This is part 1 of a series on “Handling Categorical Data in R.” Almost every data science project involves working with categorical data, and we should know how to read, store, summarize, reshape & visualize such data. Working with categorical data is different from working with other data types such as numbers or text. In this article, we will understand what categorical data is, how R stores it using factor, and explore the rich set of functions (built-in & through packages) provided by R for working with such data. Throughout the series, we will also work through a case study to better understand the concepts we learn. Happy learning!

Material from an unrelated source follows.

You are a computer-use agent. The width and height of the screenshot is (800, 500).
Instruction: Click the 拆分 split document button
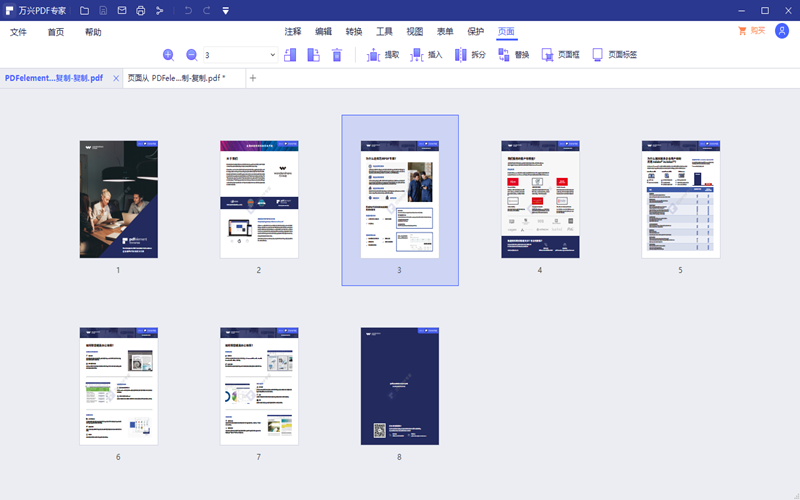point(470,55)
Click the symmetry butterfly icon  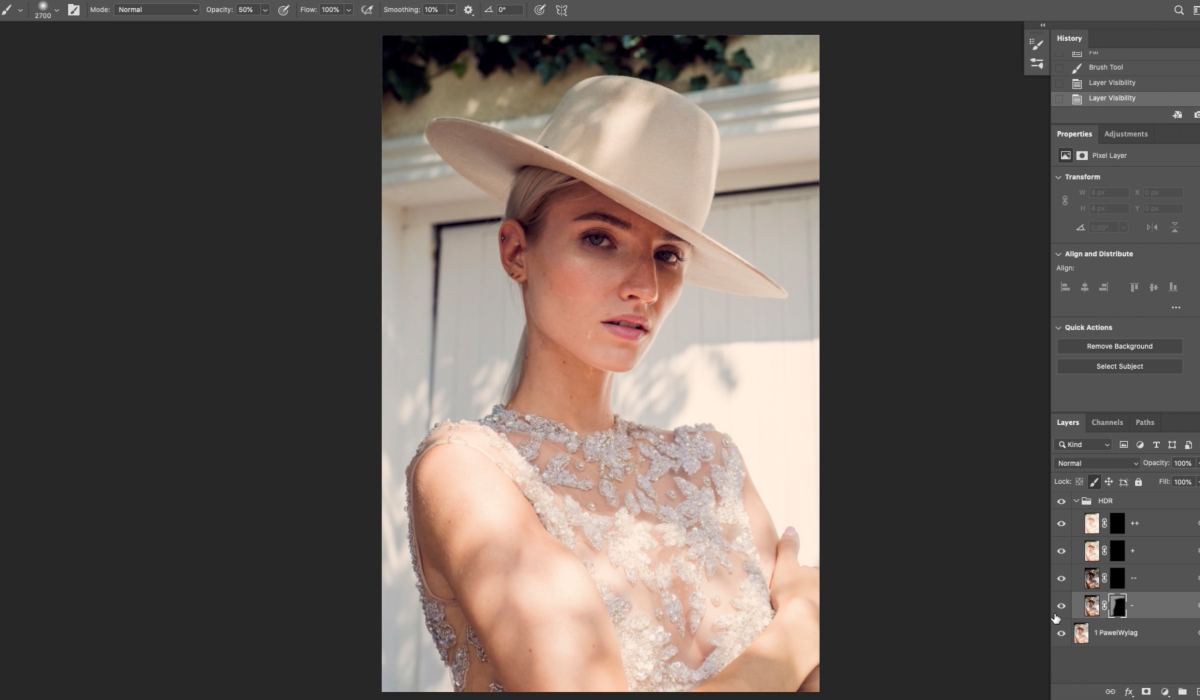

Below are the links to the other articles of this series:
- Part 2 - Summarize Categorical Data
- Part 3 - Reshape Categorical Data
- Part 4 - Visualize Categorical Data
Table of Contents
Resources
You can download all the data sets, R scripts, practice questions and their solutions from our GitHub repository.
Introduction
Before we begin our deep dive on categorical data, let us get a quick overview of different data types. Feel free to skip this section if you know the difference between nominal and ordinal data.
Data Types
In the chart above, we can see that data can be primarily classified into qualitative or quantitative. (The word categorical is used interchangeably with qualitative throughout the series). Qualitative data consists of labels or names. Quantitative data, on the other hand, consists of numbers and indicate how much or how many. This brings us to the next level of classification:
- discrete
- continuous
In the chart, we can observe that qualitative data is always discrete where as quantitative data may be discrete or continuous. Qualitative data is further classified into
- nominal
- ordinal
First, we will understand discrete and continuous data, and then proceed to explore nominal and ordinal data.
Discrete Data
Discrete data arises in situations where counting is involved. It can take on only a finite number of values and cannot be divided into smaller parts. For example, let us consider the number of students in a class. We can have 5 0r 10 students but not 5.5 students (we can’t have half a student).
Continuous Data
Continuous data arises in situations where measuring is involved. It can take any numeric value in a specified range and can be divided into smaller parts and still have meaning. Examples include money, temperature, length, volume etc.
Categorical Data
Since our interest is in categorical data, we will spend more time understanding the different types of categorical data through various examples. Let us begin by formally defining categorical data:
- it is always discrete
- it may be divided into groups
- consists of names or labels
- takes on limited & fixed number of possible values
- arises in situation when counting is involved
- analysis generally involves the use of data tables
Dichotomous
A categorical variable that can take on exactly two values is termed as binary or dichotomous variable.
Polychotomous
Categorical variables with more than two possible values are called polychotomous variables.
Ordinal
In ordinal data, the categories can be ordered or ranked. Examples include
- socio-economic status
- education level
- income level
- satisfaction rating
While we can rank the categories, we cannot assign a value to them. For example, in satisfaction ranking, we cannot say that like is twice as positive as dislike i.e. we are unable to say how much they differ from each other. While the order or rank of data is meaningful, the difference between two pieces of data cannot be measured/determined or are meaningless. Ordinal data provide information about relative comparisons, but not the magnitude of the differences.
Nominal
Nominal data do not have an intrinsic order and cannot be ordered or measured. Examples include
- blood group
- gender
- religion
- color
Categorical data are sometimes coded with numbers, with those numbers replacing names. Although such numbers might appear to be quantitative, they are actually categorical data. When they do take numerical values, those numbers do not have any mathematical meaning. Examples include months expressed in numbers.
Case Study
As is the practice, throughout this series, we will work on a case study related to an e-commerce firm. As most of you would already be aware, a lot of data is captured when you go on the internet by the websites you browse as well as by third party cookies. Data collected is then used to display ads as well as to feed to recommendation algorithms.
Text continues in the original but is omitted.